### Problem to solve
Write out every line of the data below word for word, omitting the pictures.

========================

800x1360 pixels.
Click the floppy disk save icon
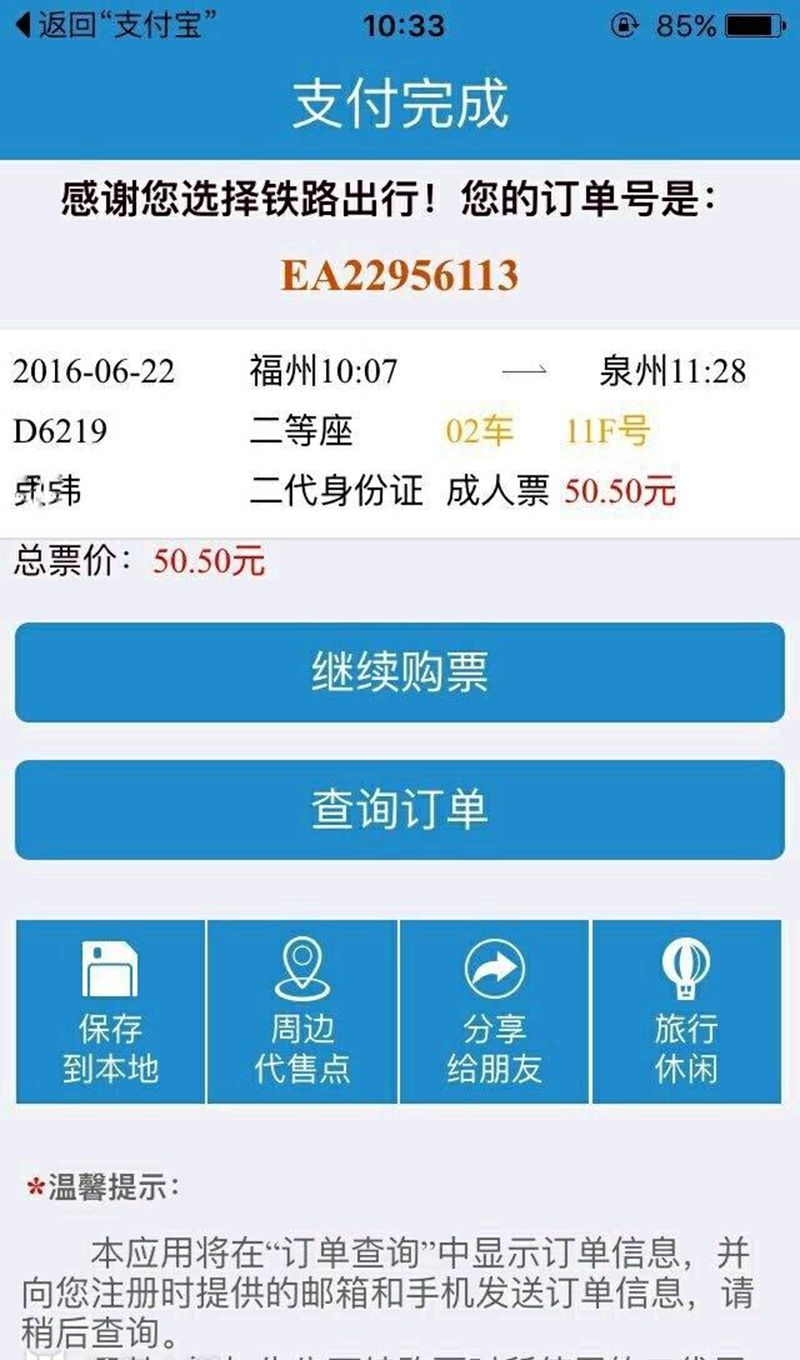click(110, 968)
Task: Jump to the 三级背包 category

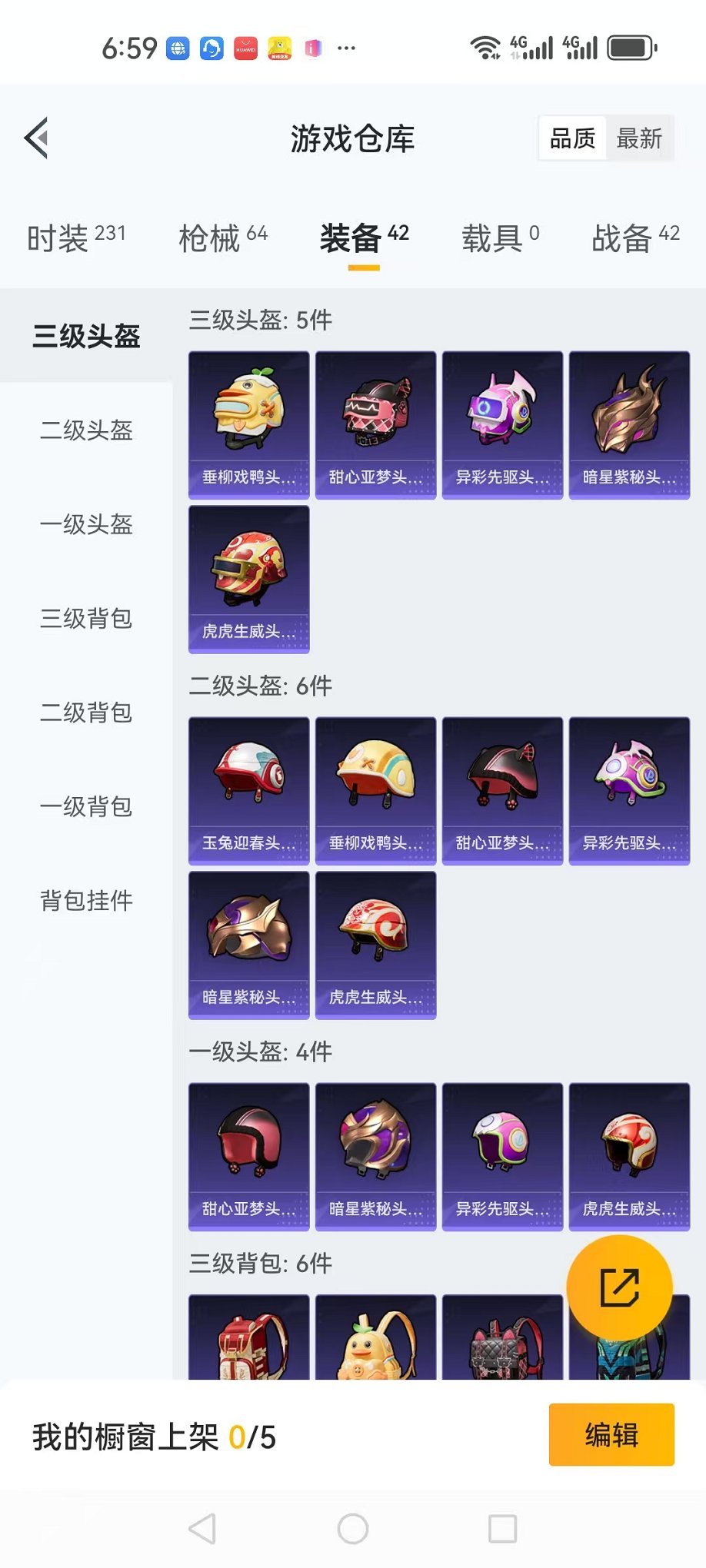Action: tap(86, 619)
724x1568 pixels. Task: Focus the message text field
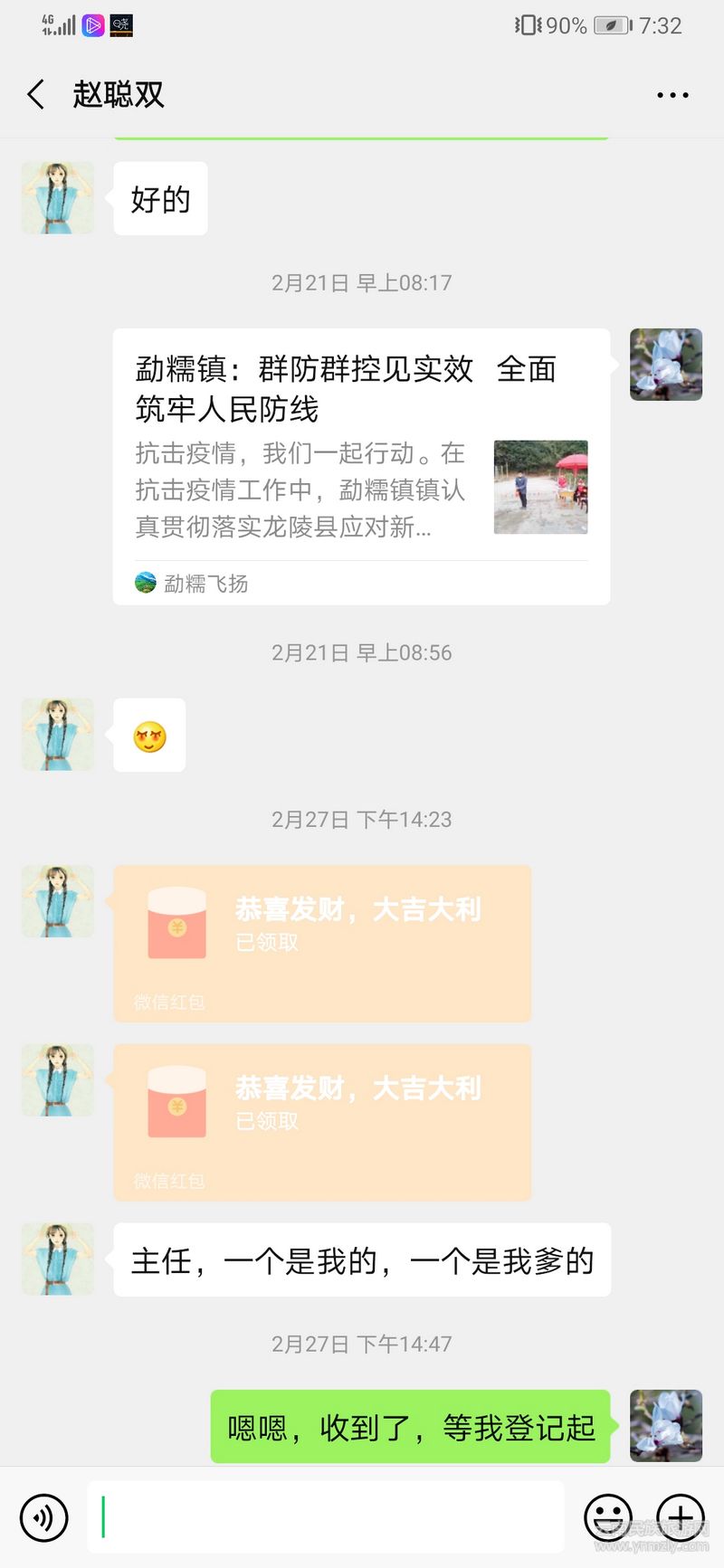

========================

### The output
800x1360 pixels.
Click the floppy disk save icon
click(110, 968)
Task: Jump to the 三级背包 category

Action: tap(86, 619)
724x1568 pixels. Task: Focus the message text field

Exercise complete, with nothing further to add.